Text block –
Material science can be like that … you’re pretty sure your theory works and your results don’t wildly invalidate it, but they aren’t good enough or are missing a property or something… and it turns out you could very easily have made a bad batch, poorly aligned fibers, badly mixed epoxy, or any number of possible issues… so you try again and again to get it right… sometimes it’s for very little incremental progress in state of the art… other times it might be a Nobel prize winning superconductor.


In undergrad, I spent countless hours with a mortar and pestle, sintering, and annealing to research a particular superconductor, never getting much sleep because I had to wake up every couple hours to make sure nothing had gone awry... It tickles me that they were doing the same thing. Hoping that they get the big win here, for all of our sakes.


Yup. Also tickles me that I might have had better equipment than this team, though we still had to source sample carriers from McDonalds.

The multi-million-dollar measurement apparatus required us to put samples in disposable tubes that cost about a dollar each. They turned out to have the exact same physical properties as a McDonalds straw, so once a week someone made a food run and grabbed a handful on the way out.


For the SQUID? Now that brings back even more memories. We got ours from the dining halls.


That's very much like how we eventually got working electric light. 1000's of failures and then something that really worked.


It's amazing to think that this might be replicated using equipment they put googly eyes on and named "Sucky McSuckface."

I look forward to this historical footnote leading to many clickbait articles in the future.


Can you summarize his position? Can't see X posts without a login.


You can see the full thread via alternative Twitter clients like Nitter: https://nitter.net/i/status/1684433849781202944


He’s just some guy at an aerospace startup who is trying to make some lol.

Problem with his approach is that the synthesis requires some materials that are restricted to academic/scientific labs (like red phosphorus), so he’s probably not going to be first to replicate.


Looks like he found a lab willing to hook him up. https://twitter.com/thedanaddison/status/1684587778959618048...


This is amazing thank you for the link. Absolutely wild time to be alive


Is this guy posting anywhere besides Twitter (or... X)? I can't view without an account.


You can use the nitter frontend: https://nitter.net/andrewmccalip


LOL they really renamed it X? I see they even bought x.com which surely they paid some ridiculous amount for, and yet they wasn’t able to spend any cent on original logo, at least X.org logo as an orange O.

Given entries –
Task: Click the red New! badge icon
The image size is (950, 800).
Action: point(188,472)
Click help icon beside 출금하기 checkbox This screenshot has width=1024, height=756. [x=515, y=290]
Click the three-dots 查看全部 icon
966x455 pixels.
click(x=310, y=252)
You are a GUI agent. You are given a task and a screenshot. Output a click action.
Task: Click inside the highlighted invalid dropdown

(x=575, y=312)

What this task involves – Extend the forum discussion on superconductor research past its final comment, about the platform being renamed X.

Answer to this exercise –
Musk has owned the X.com domain since at least 2017. [1] And even that was buying it back from PayPal. X.com was an online bank co-founded by Musk in 1999 which was later on merged into PayPal. [2]

[1]: https://domaininvesting.com/elon-musk-acquires-x-com-domain/

[2]: https://en.wikipedia.org/wiki/X.com


Elon has personally owned x.com for a number of years now. Timeline as I remember it is Elon bought it in the late 90's, it changed hands when paypal merged with Elon's payment company, then he bought it back in 2017ish


Still make me laugh. I doubt the 2017 transfer costed $10. Let’s just recall all the more that domains are never really own, and that seems all the more crazy to my mind. Though I guess that when you let single individuals able to claim indefinitely large amount of ownership, that’s unavoidable waste of resources.


Buying x.com domain name is the last thing I would critisize on elon.


I don’t criticize any individual for simply implementing what the social structure lead them to do. That is, my messages were not meant into "name and shame" any specific person. That’s really the overall social game that I found laughable.


Using a unicode character might have been deliberate. It lets anyone stick your logo on a post on another platform. Allows viral marketing even in places where posting an image is high friction and/or where hyperlinks are banned.

We'll have to wait and see if such a move is a good one...


I just had a look to see if 𝕏.com was available, but it looks like the punycode encoding is x.com anyway.


> even bought x.com

Elon Musk re-bought the domain 6 years ago, after having originally owned it since 1999, apparently being very attached to it [0]. As for the logo, yeah, I agree there.